Glycosyltransferase Family 1 on The Arabidopsis Information Resource (TAIR) contained each annotation by the The Institute for Genomic Research (TIGR) for flavonols and anthocyanidins which contribute to plant pigmentation. CoGe BLAST was used to find sequences corresponding to those in TAIR. After a little coding, we were able to identify from a list of over a hundred which were from the TAIR database and which were from CoGe with ease. Information including genomic locus, TIGR Annotation and Accession are in appropriately named csv files.

Finding related UGT genes in Arabidopsis lyrata and Brassica rapa

The FASTA sequence for gene At5g65550 was used as a query sequence in the JGI Phytozome database to recover Arabidopsis lyrata genes. The Brassica Database (BRAD) was used to recover orthologs for the Brassica rapa genes.

Organizing the Data

A table was developed to organize the information collected from each database (CoGe, Phytozome, BRAD).
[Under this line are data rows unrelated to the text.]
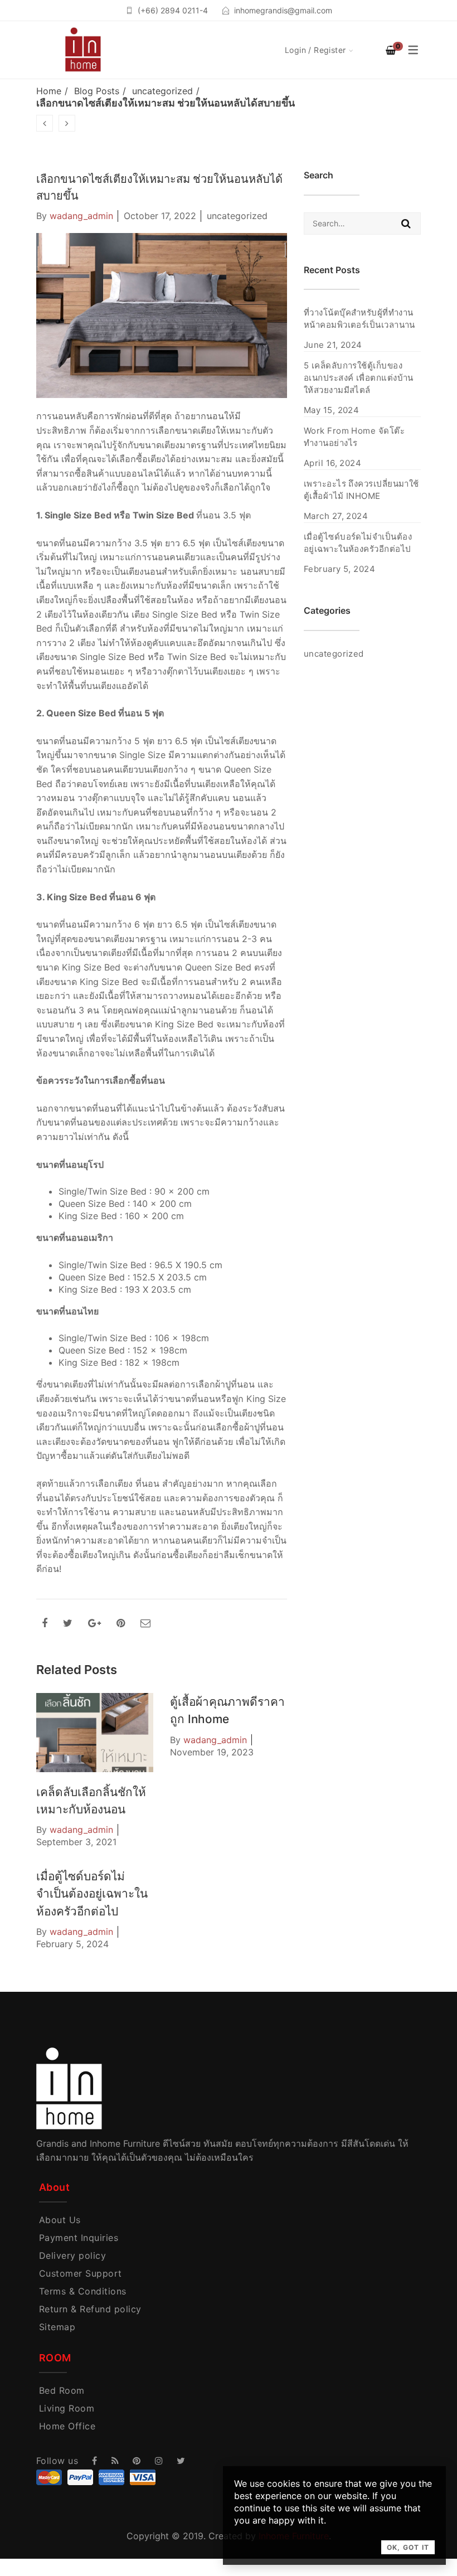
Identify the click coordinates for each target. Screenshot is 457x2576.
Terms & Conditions (83, 2291)
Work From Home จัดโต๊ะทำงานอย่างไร (354, 436)
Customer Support (80, 2273)
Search (406, 223)
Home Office (67, 2426)
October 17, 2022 (160, 215)
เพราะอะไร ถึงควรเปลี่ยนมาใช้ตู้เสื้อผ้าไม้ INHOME (361, 489)
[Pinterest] (120, 1623)
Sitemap (57, 2326)
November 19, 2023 (212, 1752)
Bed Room (62, 2390)
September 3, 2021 (76, 1841)
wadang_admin (81, 215)
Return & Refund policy (90, 2309)
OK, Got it (408, 2547)
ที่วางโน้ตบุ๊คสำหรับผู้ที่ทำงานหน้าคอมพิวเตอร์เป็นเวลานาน (359, 318)
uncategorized (162, 90)
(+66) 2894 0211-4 (173, 10)
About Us (60, 2219)
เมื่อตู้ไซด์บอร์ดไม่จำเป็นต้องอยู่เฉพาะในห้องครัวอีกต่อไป (92, 1893)
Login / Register (315, 50)
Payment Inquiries (78, 2237)
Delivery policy (72, 2255)
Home (48, 90)
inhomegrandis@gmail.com (283, 10)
The table above tracks how the size of data changed along the process of collecting the FASTAs. The blue section of the table denotes information relative to the gene At5g65550 while the orange section of the table denotes information relative to the Brassica rapa ortholog to At5g65550, Bra037821.

Determining Test Groups

Of the 28 Glycosyltransferase Families that The Arabidopsis Information Resource (TAIR) has on Arabidopsis thaliana, I chose to work with Family 1 due to the fact that most of the genes were similar in function as the TIGR Annotation suggested. A preliminary tree was constructed of 122 of these genes (those that CoGe had FASTA sequences for). With use of Keiko Yonekura-Sakakibara’s Functional genomics of family 1 glycosyltransferases in Arabidopsis, I began identifying several functions of the genes. We identified three clusters on the tree that we named Test groups. Test group 1 consists of AT2G36750, AT2G36760, AT2G36770, AT2G36780, AT2G36790, and AT2G36800. These genes exhibit functions of flavonol 7-O-glucosyltransferase and brassinosteroid O-glucosyltransferase. Test group 2 consists of AT3G21780, AT4G15720, AT4G15260, AT4G15280, AT3G21750, and AT3G21760. These genes exhibit the function of having ABA glucosyltransferase activity. Test group 3 consists of AT4G01070, AT1G01420, AT1G01390, AT3G50740, AT5G66690, AT5G26310, AT2G18570, AT2G18560, AT4G36670. These genes exhibit the function of monolignol 4-O-glycosyltransferase activity and having xeniobiotic glycosyltransferase activity. Each of these test groups genes’ FASTAs were placed into one file. Using GeVo, each Arabidopsis thaliana gene was visualized for syntenic regions in Arabidopsis lyrata and Brassica rapa. The FASTAs for those genes in were added to the file and the gevolinks were saved to a separate files for each test group. Using phylogeny.fr, new trees were constructed with Arabidopsis thaliana, Arabidopsis lyrata, and Brassica rapa for each test group.